BRAMPTON, Ont. – A new, fully-galvanized chassis by Di-Mond Trailers is aiming to revolutionize the way trailer shells are manufactured.
“Nobody in the industry is doing this. Nobody in North America is doing this,” said Pat DiLillo, owner of Di-Mond Trailers. “It’s new, it’s novel and it’s the way things are going in the future.”
The new design is 100 per cent galvanized (coated in rust-resistant zinc) and has been picked up by the Brampton-based Canadian Tire fleet.
“We’ve been working on maintenance costs on the road and we thought this would be the best way to be innovative and cut down on costs.
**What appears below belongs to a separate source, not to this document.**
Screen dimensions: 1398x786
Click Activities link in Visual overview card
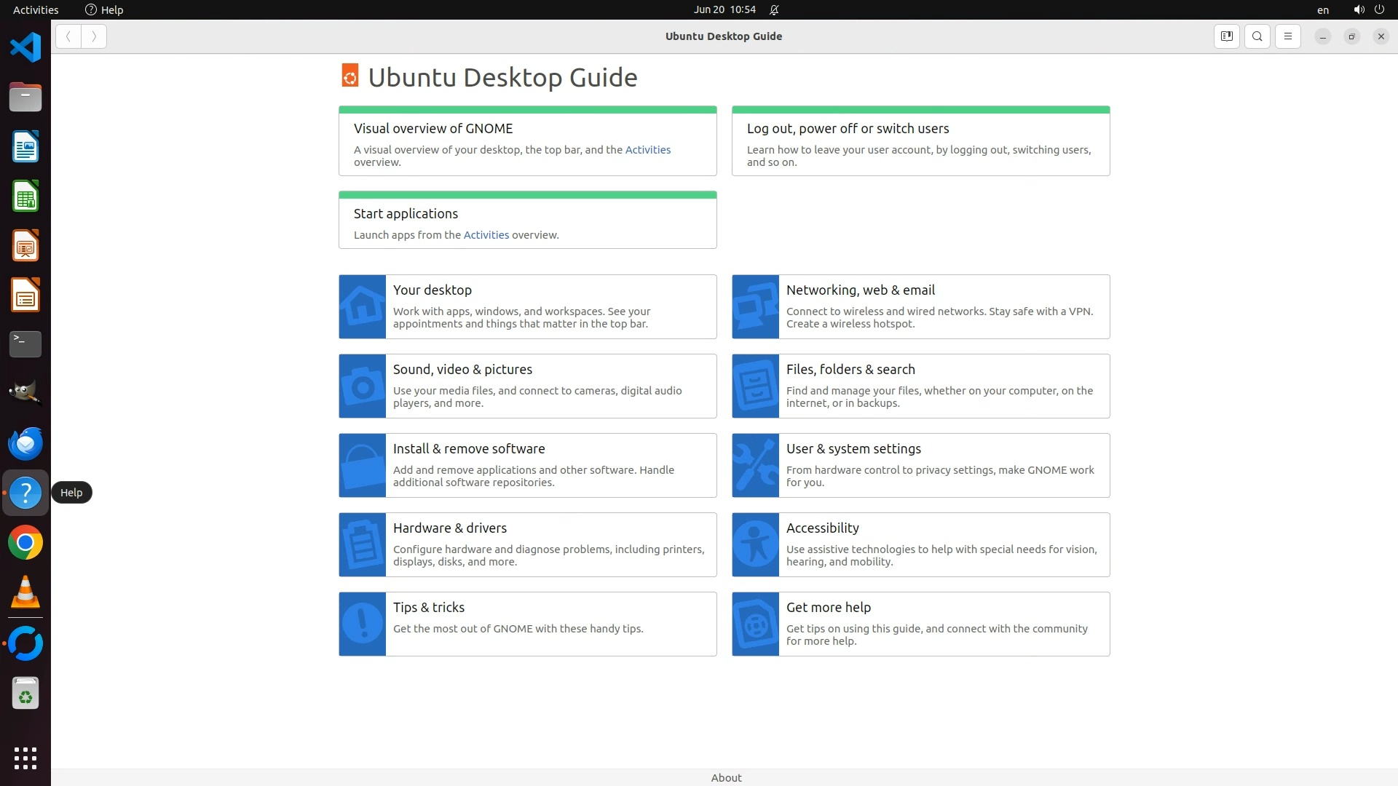coord(647,150)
So now we don’t have to repaint the trailers to deal with rust and corrosion,” said Rob Turner, fleet maintenance manager with Canadian Tire. “The biggest thing that we’ve seen on our chassis is corrosion. We’ve had to paint them every couple years and the cost of doing that is outrageous.”
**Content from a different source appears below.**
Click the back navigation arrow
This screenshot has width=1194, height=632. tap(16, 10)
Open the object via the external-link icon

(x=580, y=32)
With rust as the number one threat to the chassis, DiLillo said the new galvanized model will help extend the average life of an oft-ignored piece of equipment.
“The chassis is the last thing anybody cleans or takes care of. They always clean and wash the back but they never clean the chassis,” he said. “The longevity of the chassis is now tripled, compared to a standard chassis’ life, to about 30 years.”
The fully-galvanized chassis is the next step up from an idea started by DiLillo 10 years ago at his former business, Mond Industries, where they galvanized only the rear header and bumper. And it was Canadian Tire that first got on board with that idea back then.
“Canadian Tire have always been at the forefront of keeping their equipment clean, environmentally friendly and rust free,” DiLillo said.
The partially galvanized models arrived on the scene at about the same time the galvanization trend was growing in the car industry.
“If you look at the car industry in the last 15 years, everybody’s gone to ‘pre-galve’ panels. That means that a car will last for 10 to 15 years and you won’t see the same kind of rust that you saw in the ’70s, ’80s and early ’90s,” DiLillo said. “So what we did working with Canadian Tire (in 1995) was go one step further by galvanizing the rear header.”
But with his new company, Di-Mond, DiLillo wanted to take galvanization to the next level.
“We came up with the novel idea of galvanizing the whole chassis, the whole steel piece of equipment. Canadian Tire took it, ran with it – again being at the forefront – and we got an order for 500 galvanized shells. No one’s ever done this before. Canadian Tire is the first company to take the chance and it’s worked out tremendously.”
Turner agreed, noting all the compliments he’s received telling him how great the new chassis’ look.
“Whenever something new (and better) comes out, we always want to be the first ones to be using it,” Turner said. “Galvanized chassis’ are the way things are going to go in the future.”